### CONSIGNE:
Rédigez la suite du texte sur Vlad et les vampires, à partir de sa dernière phrase.

Les vampires ne meurent jamais
Il était une fois en un lieu mystérieux, en un temps indéterminé, un homme — si c’en était bien un — du nom de Vlad. On l’appelait aussi Dracula ou “fils du Diable”, et encore “L’Empaleur” pour des raisons que je vous laisse deviner. Il a régné, nous dit-on, sur la charmante principauté de Valachie quelque part du côté des Carpates, un État à peine deux fois plus grand que la Belgique d’aujourd’hui, qui s’obstinait à résister au puissant empire ottoman.
Le jeune Vlad a dix ans — et peut-être même un peu moins — lorsqu’avec son petit frère Radu il devient otage du lointain sultan Mourad II. Je vous épargne le détail des guerres multiples et quelquefois fratricides qu’il mena dans son âge adulte, de ses échecs et de ses succès. Je ne vous parlerai pas non plus de la terrible fin de son épouse Iléana, ni de la domination sur la Valachie de son frère Radu, provisoirement victorieux de son aîné. Ne nous attardons pas davantage à ses douze années de captivité, ni à son court règne sur son pays reconquis, pas plus qu’à son assassinat peu de temps après. Un assassinat dont on peut penser qu’il fut sans conséquences, eu égard à la condition de vampire de notre personnage. En effet, roi déchu, enfant arraché aux siens, guerrier sanguinaire…, il fut surtout, comme on le sait, vampire cruel, grand amateur de chair humaine. On l’a maintes fois décrit “buvant du sang, attablé devant une forêt de pals”, et l’on rappelle volontiers ses exploits avec, sans doute, un mélange de crainte et d’admiration pour les méthodes qui lui permirent d’affirmer sa puissance. Car l’on relate qu’il faisait joyeusement écorcher, bouillir, décapiter, aveugler, étrangler, pendre, brûler, frire, clouer, enterrer vivants, mutiler atrocement et empaler ceux qui osaient s’opposer à lui ou seulement le contredire. L’on raconte aussi que sa consommation typiquement vampirique de chair et de sang humains lui conférait, outre une sorte d’éternité, une apparence de jeunesse inaltérable. Son visage aux petits yeux cruels restait, malgré les ans, étonnamment rose et lisse.
Les années et les siècles ont passé, et la vie — la survie — le retour à la vie — ou, si vous ne craignez pas les néologismes, la “revie” du vampire, a changé de forme.

### DONNÉES FOURNIES:
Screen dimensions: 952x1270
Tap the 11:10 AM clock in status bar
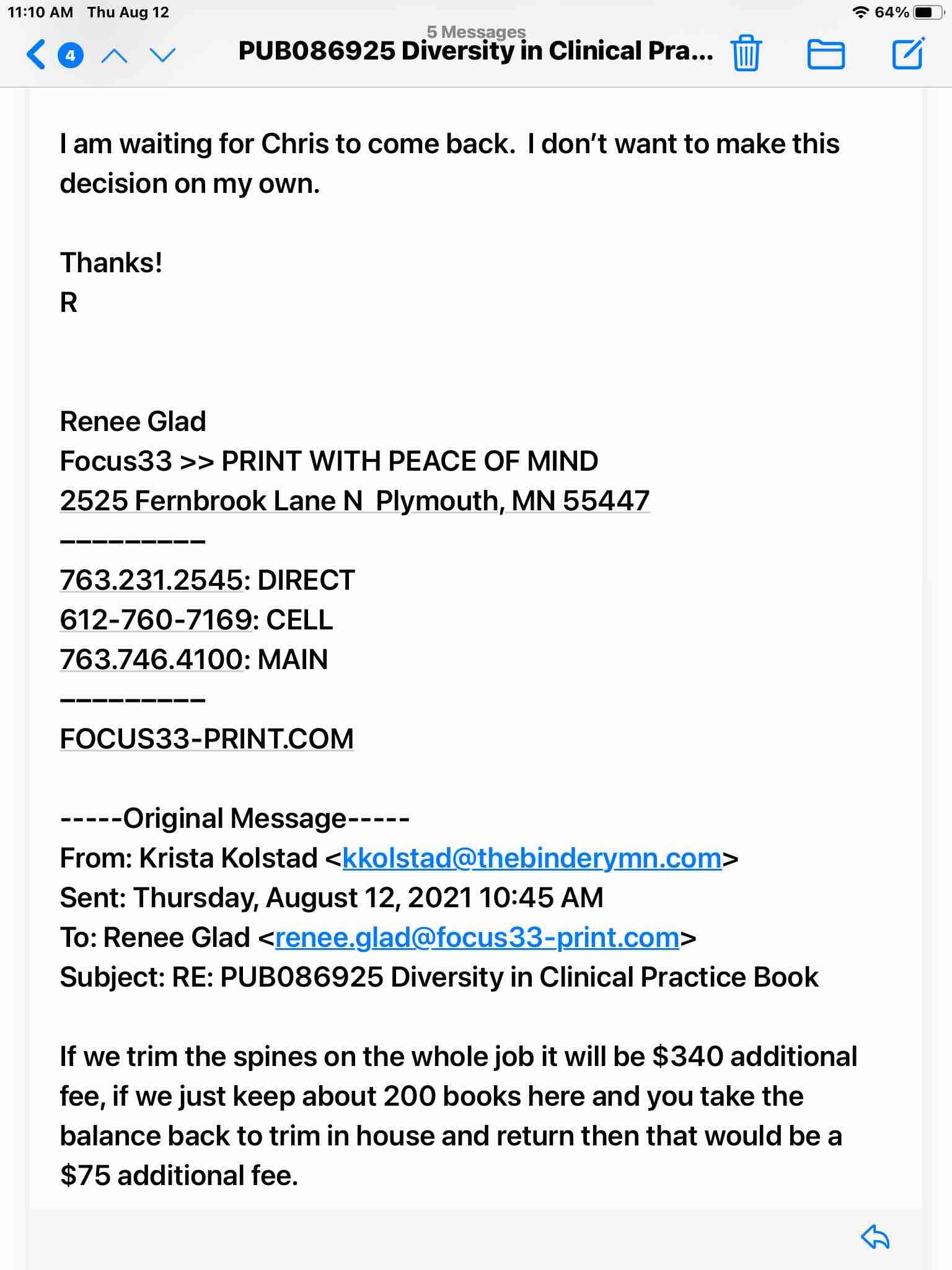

### RÉSULTAT:
Vlad, quoi qu’il en soit, a traversé le temps, toujours avide de toute-puissance, sanguinaire autant que féroce et souverainement despotique. S’il a cessé de frire et d’empaler ses contradicteurs, il a cependant continué de s’abreuver du sang de ses semblables, conservant ainsi, dans son ultime incarnation, une étonnante apparence de jeunesse et d’insensibilité. Le XXe siècle finissant l’a vu prendre place à la tête de l’État le plus craint du monde à défaut d’en être le plus puissant. Gravissant tous les échelons du pouvoir, il réussit à s’installer durablement au sommet de la Fédération de Russie. Comme au temps de ses débuts quelque cinq ou six cents ans plus tôt, il déclencha guerres, invasions et annexions, s’appuyant notamment sur un patibulaire repris de justice sans foi ni loi qui était mystérieusement devenu oligarque, millionnaire et mercenaire, et dont il avait fait son ami en même temps que son boucher (ou son cuisinier, selon les sources). Car les vampires peuvent avoir besoin d’hommes de main sans scrupules… L’individu se prénommait, me semble-t-il, Evguéni.
Tout alla très bien entre le dictateur et son terrible assistant, jusqu’à ce jour de juin 2023 où ledit boucher-cuisinier-délinquant récidiviste-mercenaire-fondateur et grand chef d’un certain groupe Wagner (pauvre Richard!) forma le projet étrange, dangereux et même suicidaire de fomenter une rébellion contre l’État russe, c’est-à-dire contre son “ami” Vlad, le vampirique et féroce maître absolu de ce vaste pays.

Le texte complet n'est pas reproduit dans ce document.